## EXTRACT PROVIDED
===============

Most weeks, we get new concert stats by this time. Some weeks, those reports are late. Somebody is getting into the holiday grog a little early….or maybe they are a little busy.
You know who is busy? Billboard. They just announced a MASSIVE change to the BB200 chart. Since it’s inception, the BB200 has tracked sales of albums. There was a sea change in 1991 when they started using SoundScan Point of Sales data instead of whatever cobbled together reporting they had before. After The Eagles released a Walmart exclusive album that had massive sales, BB decided to change the rules to include single vendor albums in the count (much to the chagrin of Britney fans because that pushed her back to having the number 2 album that week). Then, after Michael Jackson died and his album sales went through the roof, they changed the recurrency rules for the BB200 so that older albums could chart. But that’s pretty much it for the big changes. But that changes look like peanuts compared to the radical changes that are going to happen the Black Friday reporting week.
In an attempt to more clearly represent the current music landscape, the BB200 will now include track sales and streams. For a while, the industry has been throwing around the term “Track Equivalent Albums” (I remember when we first discussed them here at MJs and the general attitude was that the industry was trying to put lipstick on a pig). TEAs are 10 track sales that count as one album sales. TEAs will now be included in the BB200 stats. For streams, 1500 streams will count as one album sale. I begin to see why there has been all this fuss about Spotify in these last few weeks.

===============

## ENTRIES SUPPLIED
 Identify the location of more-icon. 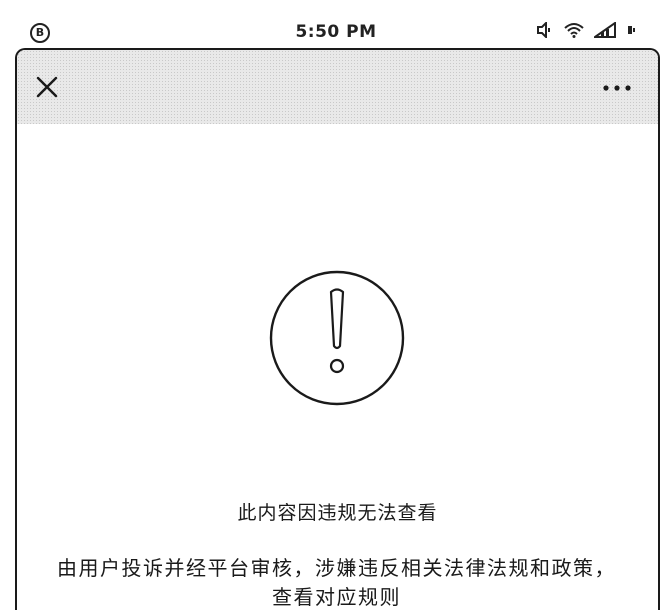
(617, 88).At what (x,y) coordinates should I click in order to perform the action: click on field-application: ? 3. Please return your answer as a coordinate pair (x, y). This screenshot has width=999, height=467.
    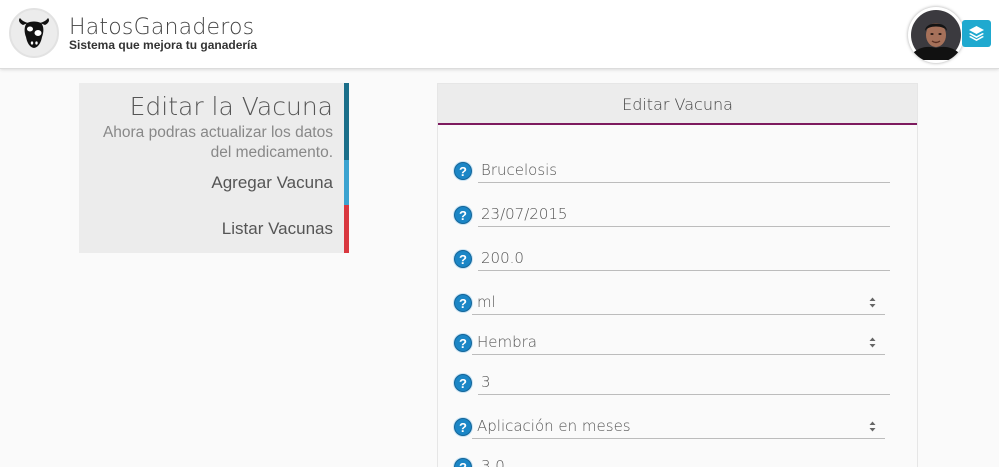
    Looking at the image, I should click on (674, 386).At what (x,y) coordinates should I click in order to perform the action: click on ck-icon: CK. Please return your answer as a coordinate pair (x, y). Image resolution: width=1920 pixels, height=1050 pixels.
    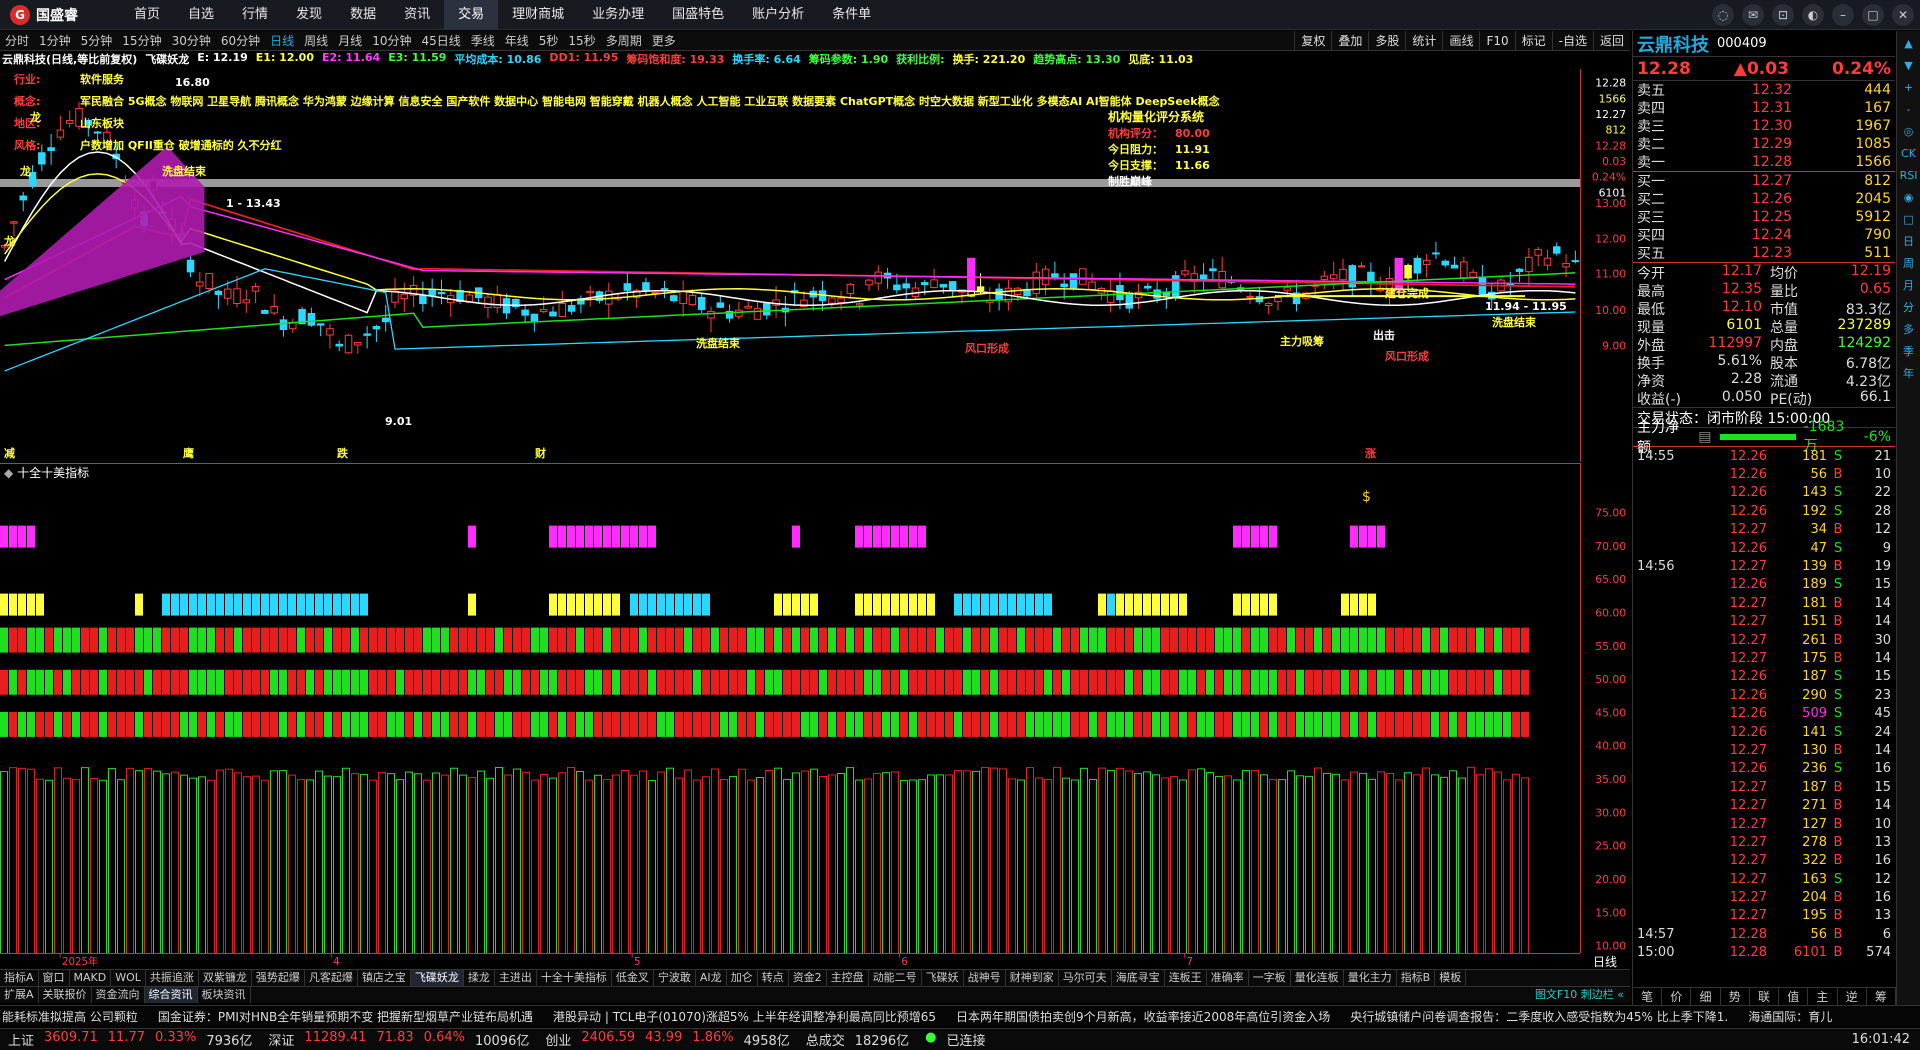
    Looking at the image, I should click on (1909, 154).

===============

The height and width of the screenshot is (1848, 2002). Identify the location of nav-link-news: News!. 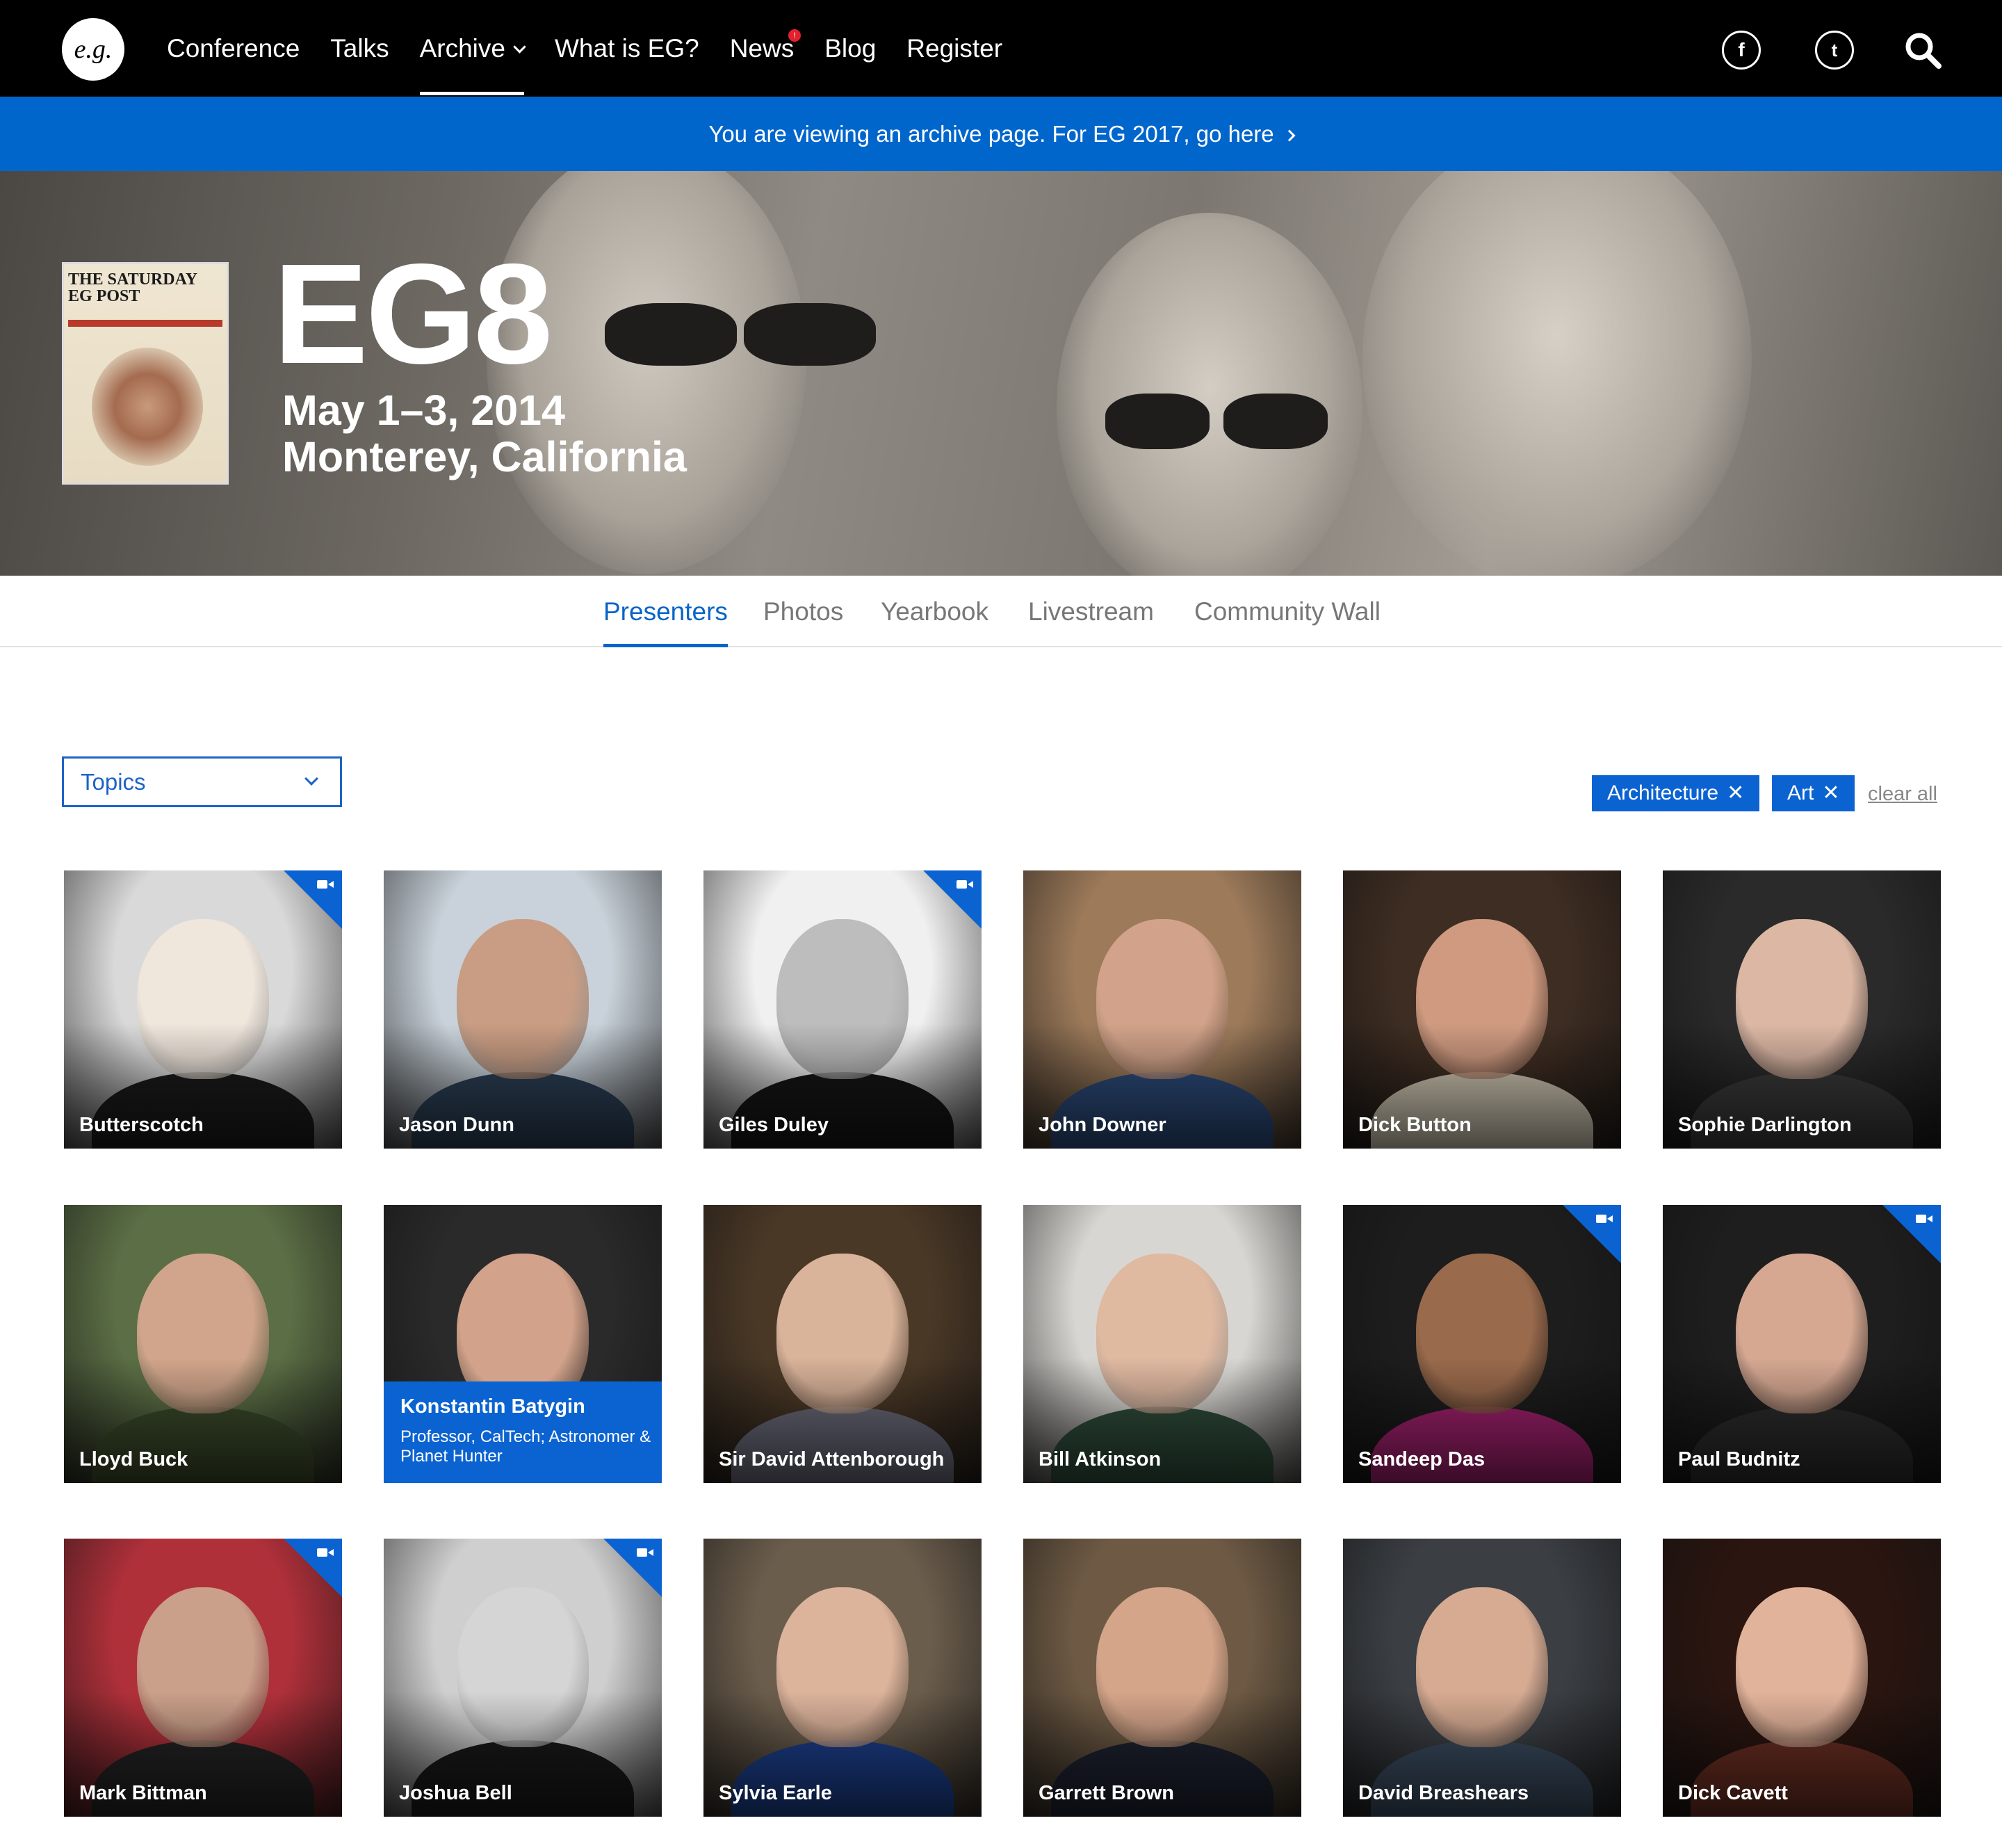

===============

## TASK INSTRUCTIONS
Pick up the post about Billboard's changes to the BB200 chart where it stops, and keep it going.

## TASK OUTPUT
Not to fear, they will maintain a Top Album Chart just for sales and the genre album charts will be unaffected.
IDK. I get that they are trying to more closely reflect the changing environment, but albums are albums. The streaming and track sales are already reflected in the singles chart. An album is the ability to sell somebody a collection of your music. Should 7 million people buying your one hit wonder count as 700K in album sales? There was a brief history in time when there was no valid single options (late 90s and early 00s) when album sales were massive. But, back in the glory days, the industry moved a lot of 45s (google it young Padawans). They didn’t bundle those sales with albums back then. I could get behind a new chart that reflected the TEAs and SEAs, but I know they want to impact their flagship Album chart.
What say you?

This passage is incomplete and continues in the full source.